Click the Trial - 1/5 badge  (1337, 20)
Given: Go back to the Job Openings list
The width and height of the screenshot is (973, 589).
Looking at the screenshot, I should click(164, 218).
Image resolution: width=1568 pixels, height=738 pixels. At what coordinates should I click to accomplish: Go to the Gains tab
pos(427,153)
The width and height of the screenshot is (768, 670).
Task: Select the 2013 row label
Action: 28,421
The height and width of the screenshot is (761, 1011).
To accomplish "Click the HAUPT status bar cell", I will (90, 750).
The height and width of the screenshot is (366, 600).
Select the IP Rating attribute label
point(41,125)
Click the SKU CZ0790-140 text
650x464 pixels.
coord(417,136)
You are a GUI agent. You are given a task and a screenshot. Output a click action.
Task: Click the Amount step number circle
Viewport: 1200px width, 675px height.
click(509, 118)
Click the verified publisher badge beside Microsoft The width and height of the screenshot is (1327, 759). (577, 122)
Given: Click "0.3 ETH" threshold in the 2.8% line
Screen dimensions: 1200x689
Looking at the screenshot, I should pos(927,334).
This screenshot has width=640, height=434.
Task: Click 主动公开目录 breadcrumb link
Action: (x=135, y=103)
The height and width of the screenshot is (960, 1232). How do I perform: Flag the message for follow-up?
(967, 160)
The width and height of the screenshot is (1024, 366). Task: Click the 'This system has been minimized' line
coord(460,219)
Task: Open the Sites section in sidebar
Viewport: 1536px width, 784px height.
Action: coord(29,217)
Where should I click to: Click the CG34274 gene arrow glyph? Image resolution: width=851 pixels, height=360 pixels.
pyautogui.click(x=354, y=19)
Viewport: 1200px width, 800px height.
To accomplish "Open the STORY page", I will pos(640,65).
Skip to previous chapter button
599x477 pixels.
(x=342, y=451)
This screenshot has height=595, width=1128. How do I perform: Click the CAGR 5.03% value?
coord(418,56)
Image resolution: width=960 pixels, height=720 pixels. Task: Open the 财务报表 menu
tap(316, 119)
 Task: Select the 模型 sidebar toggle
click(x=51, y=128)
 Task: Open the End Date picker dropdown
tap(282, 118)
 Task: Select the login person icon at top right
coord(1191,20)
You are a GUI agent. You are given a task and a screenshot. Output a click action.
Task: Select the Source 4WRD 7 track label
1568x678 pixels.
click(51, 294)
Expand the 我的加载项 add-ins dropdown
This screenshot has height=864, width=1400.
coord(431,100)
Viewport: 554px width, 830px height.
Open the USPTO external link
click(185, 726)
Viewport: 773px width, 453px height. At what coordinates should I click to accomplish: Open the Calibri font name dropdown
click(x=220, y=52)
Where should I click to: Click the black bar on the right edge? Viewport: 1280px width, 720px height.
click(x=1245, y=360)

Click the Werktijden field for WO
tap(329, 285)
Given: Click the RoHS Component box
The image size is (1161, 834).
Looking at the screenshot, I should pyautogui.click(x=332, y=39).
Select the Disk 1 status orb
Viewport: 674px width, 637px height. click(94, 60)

______

Every line from the one containing "Viewport: 1536px width, 784px height." through the last line of the entries above must be output exactly. Leave the rest out.

*ANSWER TO THIS PROBLEM:*
Viewport: 1536px width, 784px height.
Action: coord(29,217)
Where should I click to: Click the CG34274 gene arrow glyph? Image resolution: width=851 pixels, height=360 pixels.
pyautogui.click(x=354, y=19)
Viewport: 1200px width, 800px height.
To accomplish "Open the STORY page", I will pos(640,65).
Skip to previous chapter button
599x477 pixels.
(x=342, y=451)
This screenshot has height=595, width=1128. How do I perform: Click the CAGR 5.03% value?
coord(418,56)
Image resolution: width=960 pixels, height=720 pixels. Task: Open the 财务报表 menu
tap(316, 119)
 Task: Select the 模型 sidebar toggle
click(x=51, y=128)
 Task: Open the End Date picker dropdown
tap(282, 118)
 Task: Select the login person icon at top right
coord(1191,20)
You are a GUI agent. You are given a task and a screenshot. Output a click action.
Task: Select the Source 4WRD 7 track label
1568x678 pixels.
click(51, 294)
Expand the 我的加载项 add-ins dropdown
This screenshot has height=864, width=1400.
coord(431,100)
Viewport: 554px width, 830px height.
Open the USPTO external link
click(185, 726)
Viewport: 773px width, 453px height. At what coordinates should I click to accomplish: Open the Calibri font name dropdown
click(x=220, y=52)
Where should I click to: Click the black bar on the right edge? Viewport: 1280px width, 720px height.
click(x=1245, y=360)

Click the Werktijden field for WO
tap(329, 285)
Given: Click the RoHS Component box
The image size is (1161, 834).
Looking at the screenshot, I should pyautogui.click(x=332, y=39).
Select the Disk 1 status orb
Viewport: 674px width, 637px height. click(94, 60)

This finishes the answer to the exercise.